I'm trying to setup a Pi server using my Raspberry Pi 4 (4GB) running the 64 bit ARM version of Ubuntu Mate (20.04 LTS) and making it boot from a SSD disk over USB.

I followed the steps of this guide successfully (https://eugenegrechko.com/blog/USB-Boot-Ubuntu-Server-20.04-on-Raspberry-Pi-4)

Basically.

  1. Update EEPROM to support booting from USB

  2. Download 64 bit version of ARM Ubuntu

  3. Flash it to an SSD using Etcher Balena

  4. Mount it on another Raspbian (32 bit) installation 4.1 ) Copy all .bat and .elf files from this Repo (https://github.com/raspberrypi/firmware/tree/master/boot) 4.2 ) Manually uncompress the Linux kernel because apparently Pi 4 doesn't support to boot from 64 Bit uncompressed Linux kernel. 4.3 Update config.txt in boot directory -- uncomment all pi entries 4.4 Add this to config.txt

    kernel=vmlinux initramfs initrd.img followkernel

  5. Plugin to Raspberry Pi 4 and turn on the Power.
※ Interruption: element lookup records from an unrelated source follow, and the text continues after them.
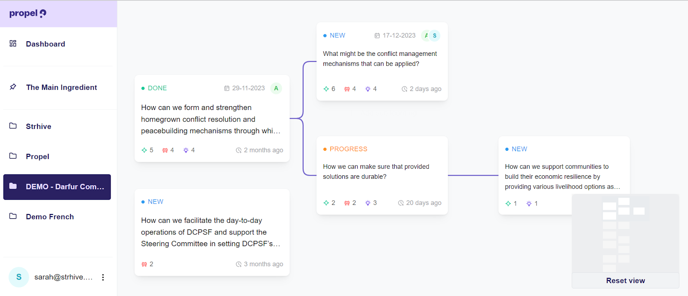Click the pin icon beside The Main Ingredient

[x=13, y=87]
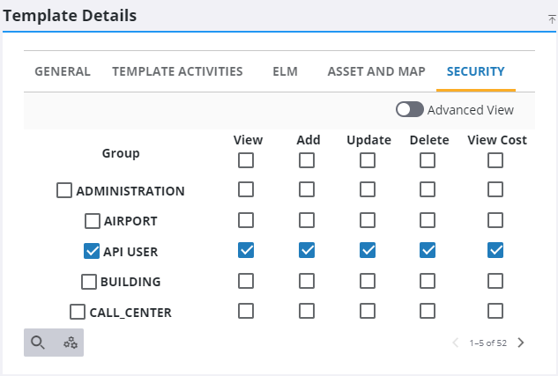Click the group settings gears icon
Image resolution: width=558 pixels, height=376 pixels.
coord(70,343)
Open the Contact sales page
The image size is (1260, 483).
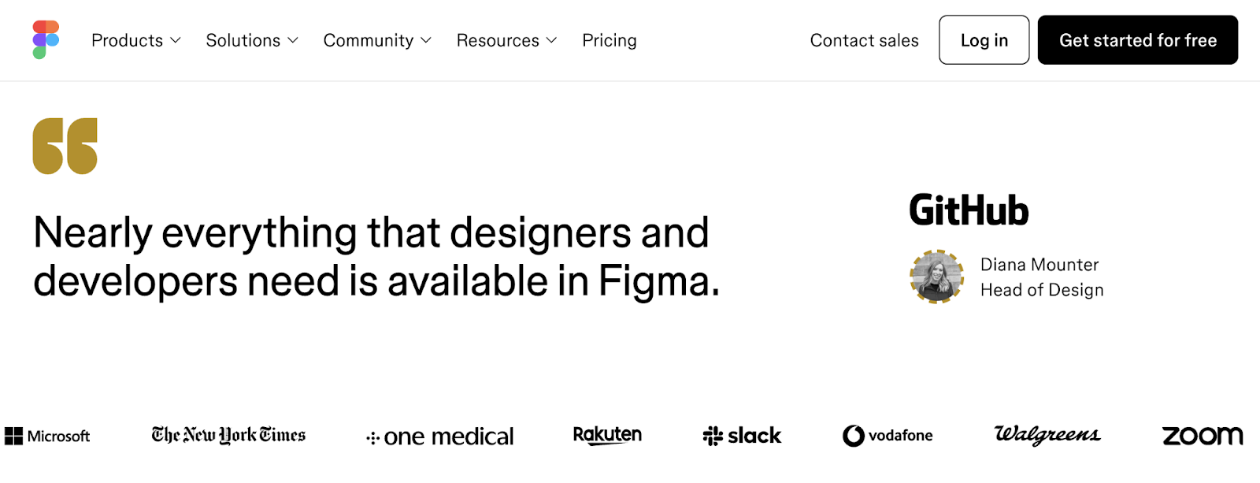click(863, 40)
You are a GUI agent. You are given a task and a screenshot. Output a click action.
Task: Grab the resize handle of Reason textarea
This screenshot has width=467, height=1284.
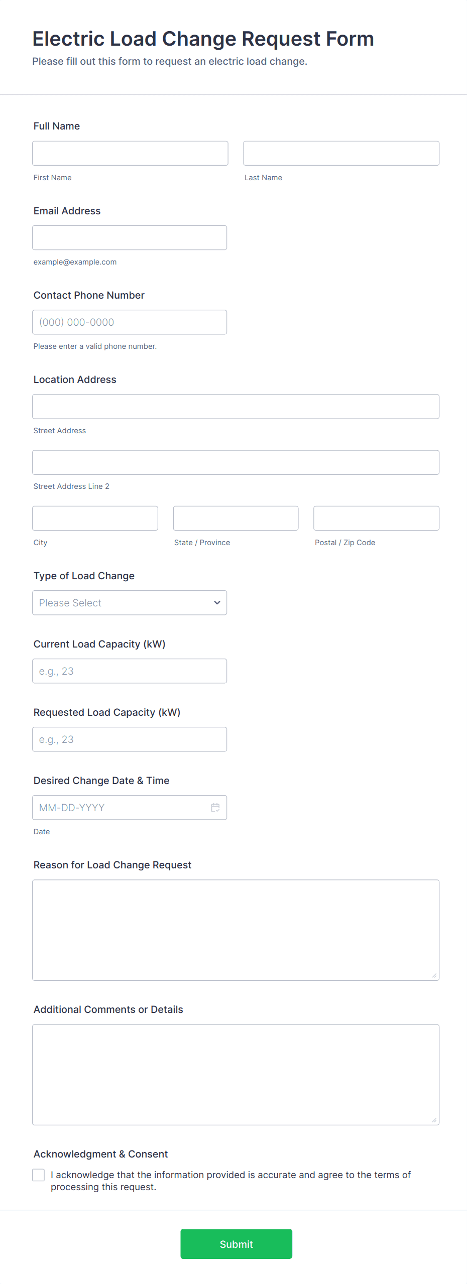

Now I managed to get this to work successfully on two separate disks, proceed to setup my user accounts on Ubuntu and download a bunch of software like mysql etc. The issue happens when I think I need to restart the Pi. I do "sudo reboot" and then the screen is just attempting to load ubuntu for 3-5 minutes and afterwards I'm being sent to the initramfs shell.

In this shell my usb keyboard/mouse is unavailable so I cannot do anything. The first time this happened I thought my external disk broke and I ended up purchasing a new one. Now exactly the same thing happened.

Questions/Thoughts

  • Is it possible for my Pi 4 to break a completely new disk within hours of usage somehow?
  • Does anyone have any idea what I could've done wrong or why this happens after reboot?
  • I don't think my Pi is broken because it can still boot into Raspbian (32bit) successfully from an USB flash drive (usb-stick).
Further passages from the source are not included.